## GOAL OF THE EXERCISE
Since pictures are not part of the copy, please output only the lines from the one with "Task: Uncheck Run" through the end of the data below, exactly as written.
[MATERIAL SUPPLIED Boundary: Start]
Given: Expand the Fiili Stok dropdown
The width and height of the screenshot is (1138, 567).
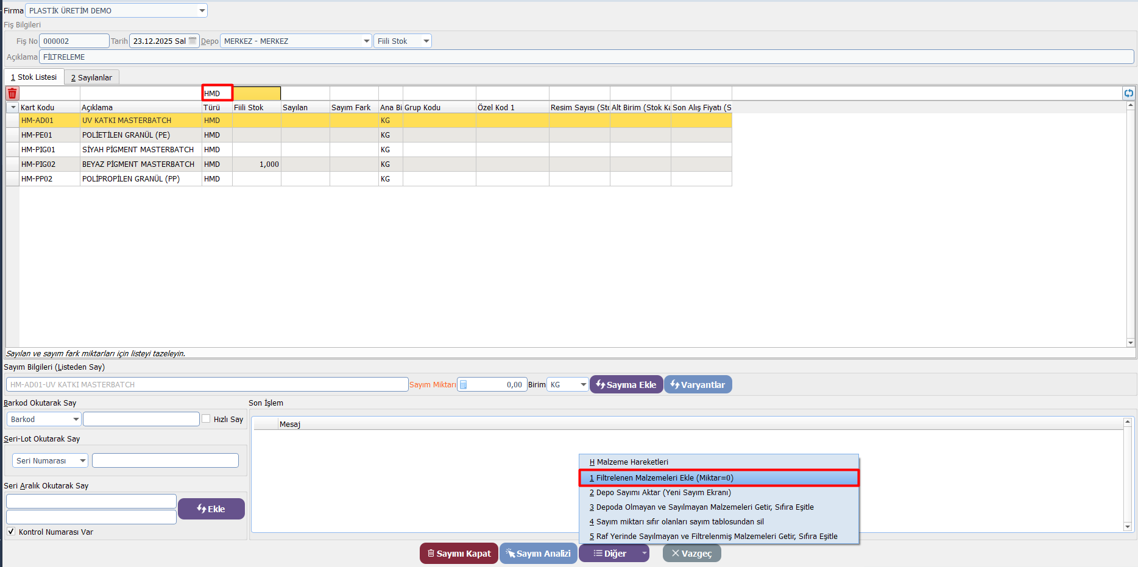Looking at the screenshot, I should (426, 41).
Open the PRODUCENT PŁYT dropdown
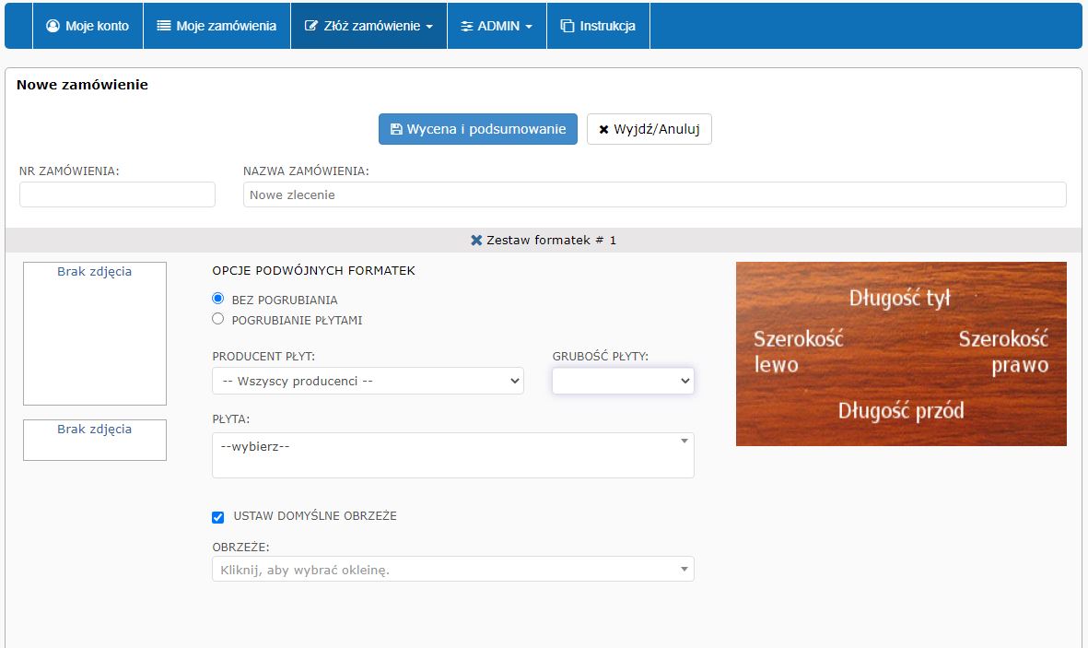1088x648 pixels. 368,381

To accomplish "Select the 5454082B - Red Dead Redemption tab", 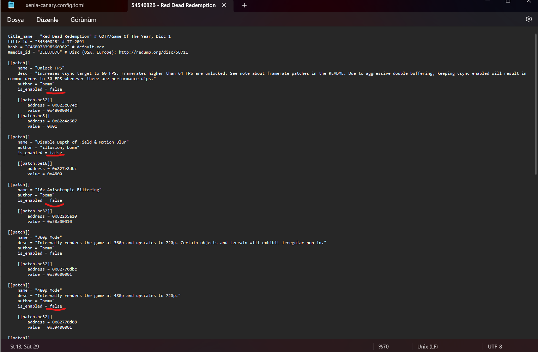I will pyautogui.click(x=173, y=5).
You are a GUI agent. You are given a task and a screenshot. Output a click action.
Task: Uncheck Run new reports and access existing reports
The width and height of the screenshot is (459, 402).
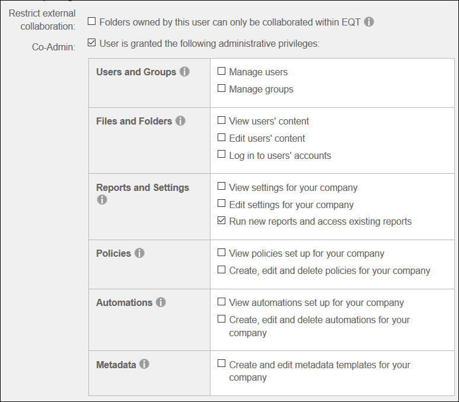pyautogui.click(x=222, y=221)
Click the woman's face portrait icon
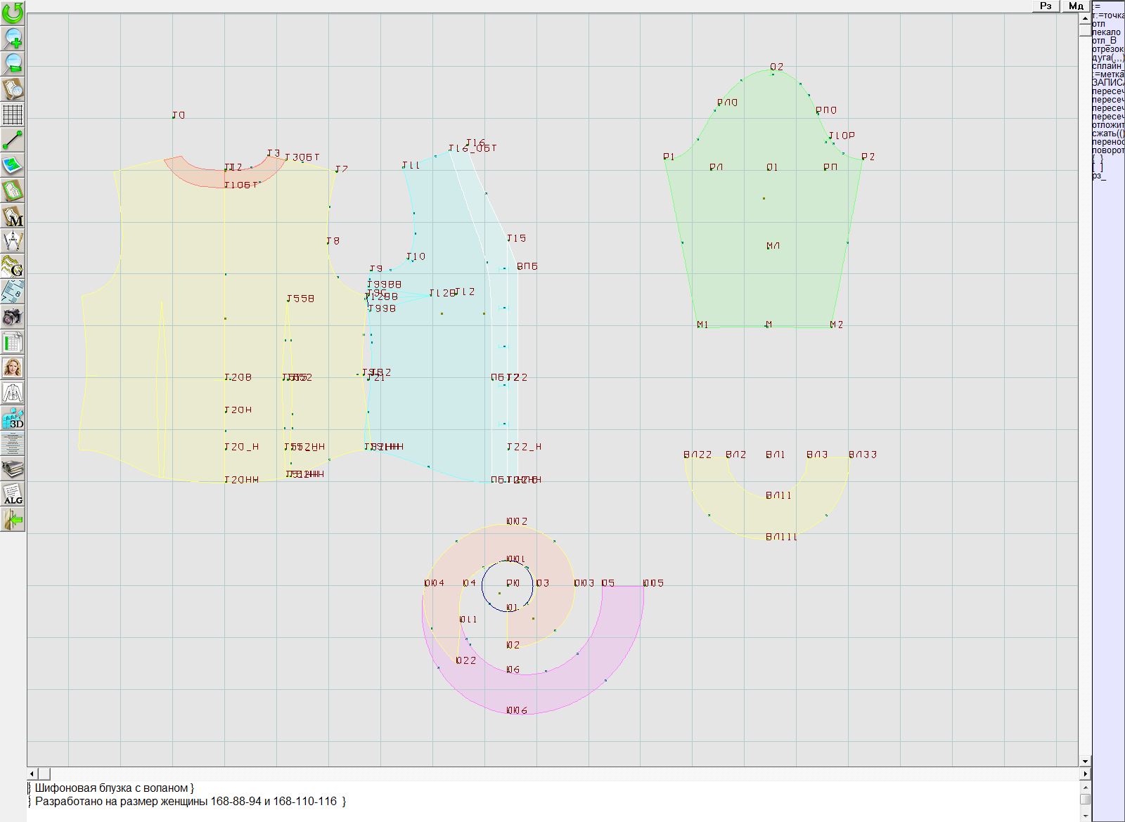The height and width of the screenshot is (822, 1125). (13, 367)
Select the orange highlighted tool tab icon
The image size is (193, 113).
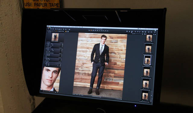pos(56,31)
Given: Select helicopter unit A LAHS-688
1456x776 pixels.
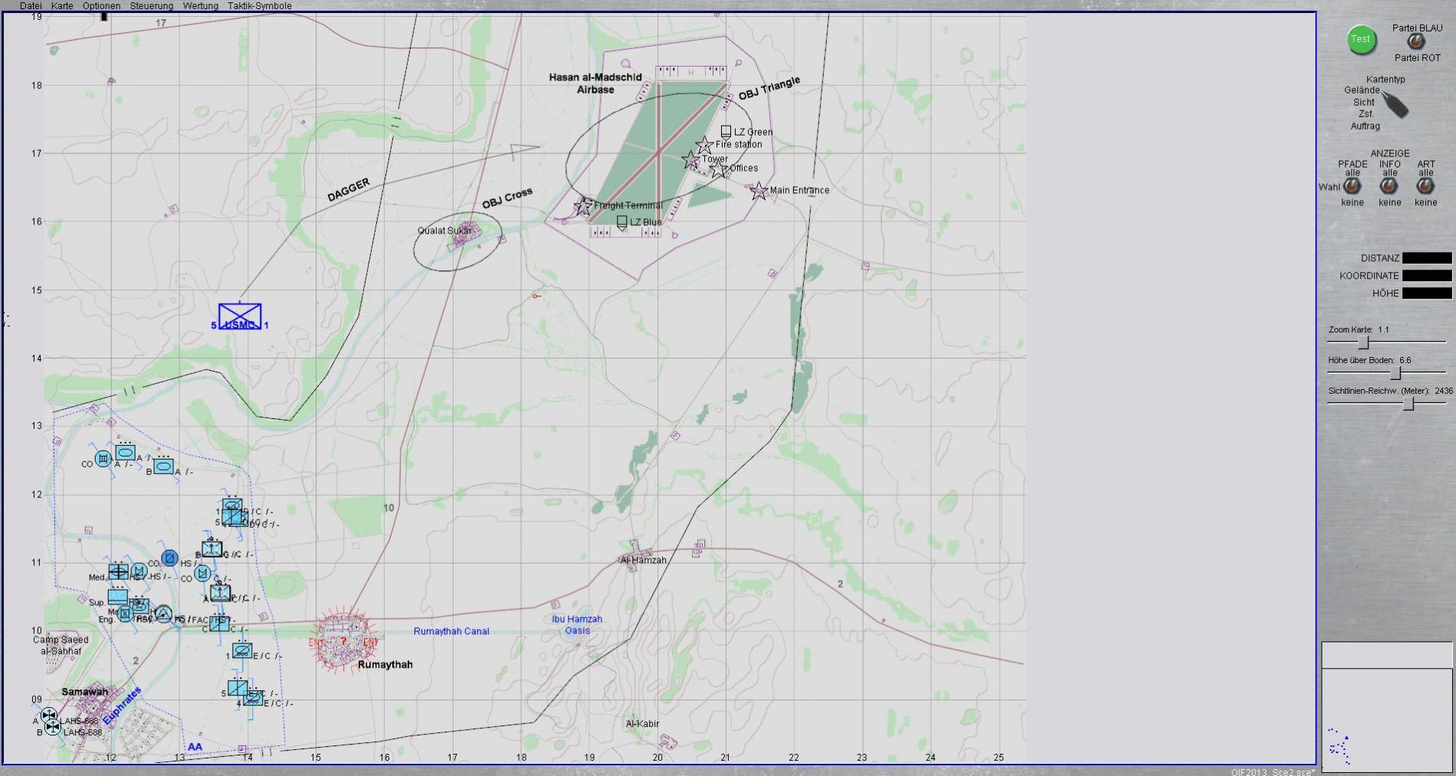Looking at the screenshot, I should [x=49, y=715].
[MATERIAL SUPPLIED Boundary: End]
## RESPONSE TO THIS TASK
Task: Uncheck Run new reports and access existing reports
The width and height of the screenshot is (459, 402).
pyautogui.click(x=222, y=221)
Click the woman's face portrait icon
The height and width of the screenshot is (822, 1125). (13, 367)
Select the orange highlighted tool tab icon
The image size is (193, 113).
pos(56,31)
Given: Select helicopter unit A LAHS-688
1456x776 pixels.
Looking at the screenshot, I should [x=49, y=715].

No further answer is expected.